Wazir Ali and entourage next sought to attack the Magistrate of Lucknow, Samuel Davis; on their way they came across a civilian, the unfortunate Mr. Robert Graham, and cut him to pieces. Davis got brief warning of the imminent danger when Ali's followers opened fire on Davis's sentries, and managed to get his family up onto the terraced roof of his property, which was reached from a narrow staircase ascending through the ceiling. He had not time to gather weapons beyond a pike, but over the course of 90 minutes managed to fend off attempts by Ali's followers to gain access to the roof by judicious jabbing of anyone getting within a pike's-length. Wazir Ali appears within this timescale to have decided to move on to the centre of Benares, and Davis's house was eventually cleared by members of his Indian police force together with sepoys.

As news of events spread, the European population of the town hid themselves away as best they could, but Wazir Ali and supporters had little time to make mischief - though they managed to kill a Mr. Hill, a European shop-keeper, and set fire to a number of properties - before a Cavalry detachment under General Erskine arrived in the town at about 11am. Ali, with supporters, retired towards his fortified house, not before the loss of one of Erskine's troopers, who falling from his horse was hacked to death. Further immediate annoyance from Ali was curtailed by the arrival of infantry troops, although his men wounded a number of soldiers before falling back to the shelter of the garden his house, which was promptly besieged by Erskine's soldiers.

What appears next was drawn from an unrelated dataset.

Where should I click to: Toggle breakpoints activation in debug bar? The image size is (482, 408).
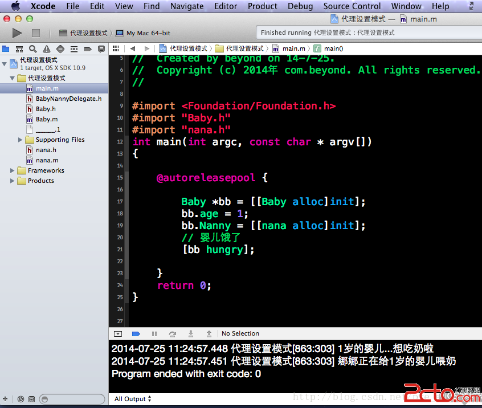coord(136,333)
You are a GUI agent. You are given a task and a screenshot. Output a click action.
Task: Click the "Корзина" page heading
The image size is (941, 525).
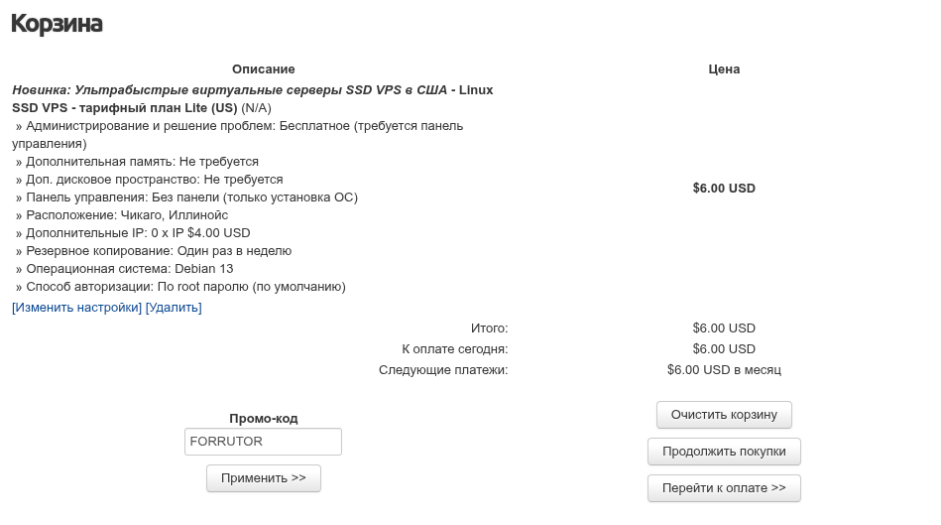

Some further casualties arose as troops sought to regain control of the town, including the deaths of two of Erskine's orderlies.

Erskine now brought field artillery to bear on Ali's house, demolishing a defensive tower and doing other damage; but during the night of the 14–15 January, Ali, most of his horsemen and a number of foot soldiers escaped to the north. He spent the best part of a year hiding in forests on the slopes of the first rank of Himalayas to the north-east of Oudh, and unsettling the Gorakhpur area of Oudh. Ali's situation was bleak, not least his inability to forage sufficient resources to maintain his supporters, who faded away. Towards the end of the year he sought refuge with Pratap Singh of Jaipur, Rajah of Jaipur, who turned him over to the British authorities on condition Ali was not executed nor fettered. Ali was imprisoned for the remainder of his life.

Papers relating to the Massacre of Benares are held in the National Archives.